I also need to be willing to enter into other people’s hard situations.  When I watch God show up for my friends and family as they endure suffering, I am reminded that He will do the same for me. I too will be able to overcome the trials in my own life, not in my own strength but in the strength He gives me. I can walk in confidence because of others before me whom I have watched walk in confidence in God and His faithfulness.
We’ve all heard or been on one end of an exchange that goes something like this:
Well meaning person: “How are you making it through XYZ situation?!”
Person in the thick of it: “God’s grace, honestly.  And our community has been so supportive.”
Well meaning person: “Still, I don’t think I could be that strong if I went through that!”
Usually they (we) mean it as a compliment to the person going through the situation.  But in a way, we’re robbing God of the glory He deserves when we say that we don’t think we could make it.  I’m not trying to take anything away from the amazing, strong people in my life who I have watched gracefully navigate incredibly hard seasons.  But if we really believe that God is who He says He is, don't we trust that, in His infinite grace, He'll give us the same faith to get through hard things when (not if) we face them?  Second Corinthians 1:3-5 (NIV) says, “Praise be to the God and Father of our Lord Jesus Christ, the Father of compassion and the God of all comfort, who comforts us in all our troubles, so that we can comfort those in any trouble with the comfort we ourselves receive from God. For just as we share abundantly in the sufferings of Christ, so also our comfort abounds through Christ.”
Over the past couple of weeks I’ve been reaching out to some local girls.  Some I know fairly well from church.  Others I’ve only met once or twice or just through email introductions.  But all of us are in our twenties and thirties, single, and needing community!  Last week we met for the first time, decided on a study to do together, and got to know each other a bit.  Last night, we got started on the study we chose, Annie F. Downs’ Looking for Lovely.  It is a study on looking for God even in hard seasons and learning to persevere through those struggles.  I’m so thankful that God has provided this new group of women I can now call friends.
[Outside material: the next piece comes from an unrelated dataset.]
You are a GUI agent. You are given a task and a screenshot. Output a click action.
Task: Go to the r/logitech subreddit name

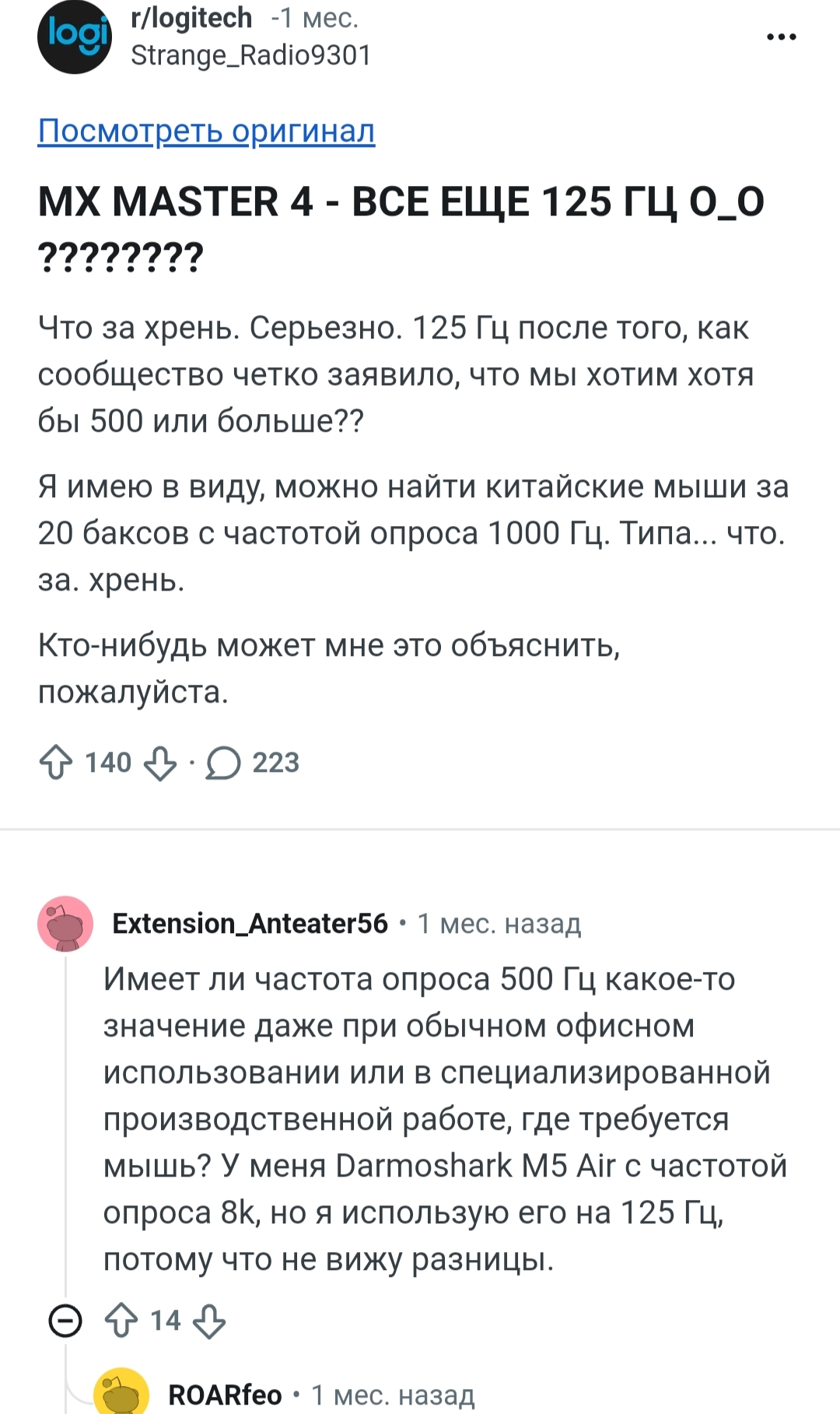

No matter which end of the exchange we’re on, there’s something to be given and gained from being in community in the middle of our hard seasons.  When we invite people into our trials, we receive encouragement and allow people to see God’s power at work in our lives.  When other people invite us into their difficult seasons, we get to offer comfort and see God’s faithfulness in their lives.  What a beautiful way to live.